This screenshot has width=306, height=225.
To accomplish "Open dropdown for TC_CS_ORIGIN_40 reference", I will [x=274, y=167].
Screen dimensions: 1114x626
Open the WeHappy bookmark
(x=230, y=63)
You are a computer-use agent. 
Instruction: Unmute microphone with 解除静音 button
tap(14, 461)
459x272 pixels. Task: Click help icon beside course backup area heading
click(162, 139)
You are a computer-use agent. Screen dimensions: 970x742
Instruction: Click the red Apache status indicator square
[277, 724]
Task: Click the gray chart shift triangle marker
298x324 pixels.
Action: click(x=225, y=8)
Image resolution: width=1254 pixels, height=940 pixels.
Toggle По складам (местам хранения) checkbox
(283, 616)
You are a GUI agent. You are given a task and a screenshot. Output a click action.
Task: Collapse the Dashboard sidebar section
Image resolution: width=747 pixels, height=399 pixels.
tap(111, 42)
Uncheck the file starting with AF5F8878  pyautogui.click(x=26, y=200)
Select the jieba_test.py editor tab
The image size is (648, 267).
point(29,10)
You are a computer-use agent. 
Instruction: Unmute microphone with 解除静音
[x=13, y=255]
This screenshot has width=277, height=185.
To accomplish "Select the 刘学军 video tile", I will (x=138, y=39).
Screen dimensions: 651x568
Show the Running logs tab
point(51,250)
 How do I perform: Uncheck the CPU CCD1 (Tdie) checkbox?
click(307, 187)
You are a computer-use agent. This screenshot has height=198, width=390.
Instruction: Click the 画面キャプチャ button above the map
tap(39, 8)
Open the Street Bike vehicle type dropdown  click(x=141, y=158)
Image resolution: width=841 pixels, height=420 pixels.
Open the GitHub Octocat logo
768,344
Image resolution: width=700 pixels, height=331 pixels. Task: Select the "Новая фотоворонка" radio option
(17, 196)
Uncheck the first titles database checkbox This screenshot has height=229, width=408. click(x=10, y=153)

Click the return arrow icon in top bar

* * * * * * * * *

■ AIM OF THE TASK: Whenever a line of the data includes the word "This", show that line in full.

■ FINISHED EXERCISE:
This screenshot has width=306, height=225.
This screenshot has width=277, height=185.
You are a computer-use agent. This screenshot has height=198, width=390.
Uncheck the first titles database checkbox This screenshot has height=229, width=408. click(x=10, y=153)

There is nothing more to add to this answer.